→ **ACTIVITY**:
Your output must match the records exactly, line for line.

[Collected data entries]

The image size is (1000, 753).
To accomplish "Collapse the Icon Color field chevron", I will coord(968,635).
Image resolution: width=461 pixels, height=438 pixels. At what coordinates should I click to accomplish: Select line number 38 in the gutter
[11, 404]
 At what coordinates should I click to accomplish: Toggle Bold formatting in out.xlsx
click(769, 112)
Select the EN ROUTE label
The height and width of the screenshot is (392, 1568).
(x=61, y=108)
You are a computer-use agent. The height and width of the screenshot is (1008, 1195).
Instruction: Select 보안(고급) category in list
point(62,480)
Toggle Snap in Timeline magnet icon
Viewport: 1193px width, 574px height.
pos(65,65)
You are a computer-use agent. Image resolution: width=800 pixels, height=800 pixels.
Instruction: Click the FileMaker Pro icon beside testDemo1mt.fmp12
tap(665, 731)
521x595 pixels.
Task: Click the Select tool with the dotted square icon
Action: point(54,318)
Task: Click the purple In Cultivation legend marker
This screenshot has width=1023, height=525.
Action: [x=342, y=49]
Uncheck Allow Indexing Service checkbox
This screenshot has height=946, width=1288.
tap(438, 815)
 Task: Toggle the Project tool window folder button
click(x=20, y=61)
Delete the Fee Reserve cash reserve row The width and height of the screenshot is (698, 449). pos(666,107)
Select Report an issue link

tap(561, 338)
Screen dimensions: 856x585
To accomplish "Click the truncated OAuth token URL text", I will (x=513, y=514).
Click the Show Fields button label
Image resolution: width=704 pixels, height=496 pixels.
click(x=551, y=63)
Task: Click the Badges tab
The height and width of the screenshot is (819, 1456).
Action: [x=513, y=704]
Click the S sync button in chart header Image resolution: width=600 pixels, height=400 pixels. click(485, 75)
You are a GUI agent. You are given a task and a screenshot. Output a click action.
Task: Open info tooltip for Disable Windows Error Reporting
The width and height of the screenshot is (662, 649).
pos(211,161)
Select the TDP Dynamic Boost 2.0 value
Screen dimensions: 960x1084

→ **TASK ANSWER**:
The image size is (1000, 753).
To accomplish "Collapse the Icon Color field chevron", I will coord(968,635).
Image resolution: width=461 pixels, height=438 pixels. At what coordinates should I click to accomplish: Select line number 38 in the gutter
[11, 404]
 At what coordinates should I click to accomplish: Toggle Bold formatting in out.xlsx
click(769, 112)
Select the EN ROUTE label
The height and width of the screenshot is (392, 1568).
(x=61, y=108)
You are a computer-use agent. The height and width of the screenshot is (1008, 1195).
Instruction: Select 보안(고급) category in list
point(62,480)
Toggle Snap in Timeline magnet icon
Viewport: 1193px width, 574px height.
pos(65,65)
You are a computer-use agent. Image resolution: width=800 pixels, height=800 pixels.
Instruction: Click the FileMaker Pro icon beside testDemo1mt.fmp12
tap(665, 731)
521x595 pixels.
Task: Click the Select tool with the dotted square icon
Action: point(54,318)
Task: Click the purple In Cultivation legend marker
This screenshot has width=1023, height=525.
Action: [x=342, y=49]
Uncheck Allow Indexing Service checkbox
This screenshot has height=946, width=1288.
tap(438, 815)
 Task: Toggle the Project tool window folder button
click(x=20, y=61)
Delete the Fee Reserve cash reserve row The width and height of the screenshot is (698, 449). pos(666,107)
Select Report an issue link

tap(561, 338)
Screen dimensions: 856x585
To accomplish "Click the truncated OAuth token URL text", I will (x=513, y=514).
Click the Show Fields button label
Image resolution: width=704 pixels, height=496 pixels.
click(x=551, y=63)
Task: Click the Badges tab
The height and width of the screenshot is (819, 1456).
Action: [x=513, y=704]
Click the S sync button in chart header Image resolution: width=600 pixels, height=400 pixels. click(485, 75)
You are a GUI agent. You are given a task and a screenshot. Output a click action.
Task: Open info tooltip for Disable Windows Error Reporting
The width and height of the screenshot is (662, 649).
pos(211,161)
Select the TDP Dynamic Boost 2.0 value
Screen dimensions: 960x1084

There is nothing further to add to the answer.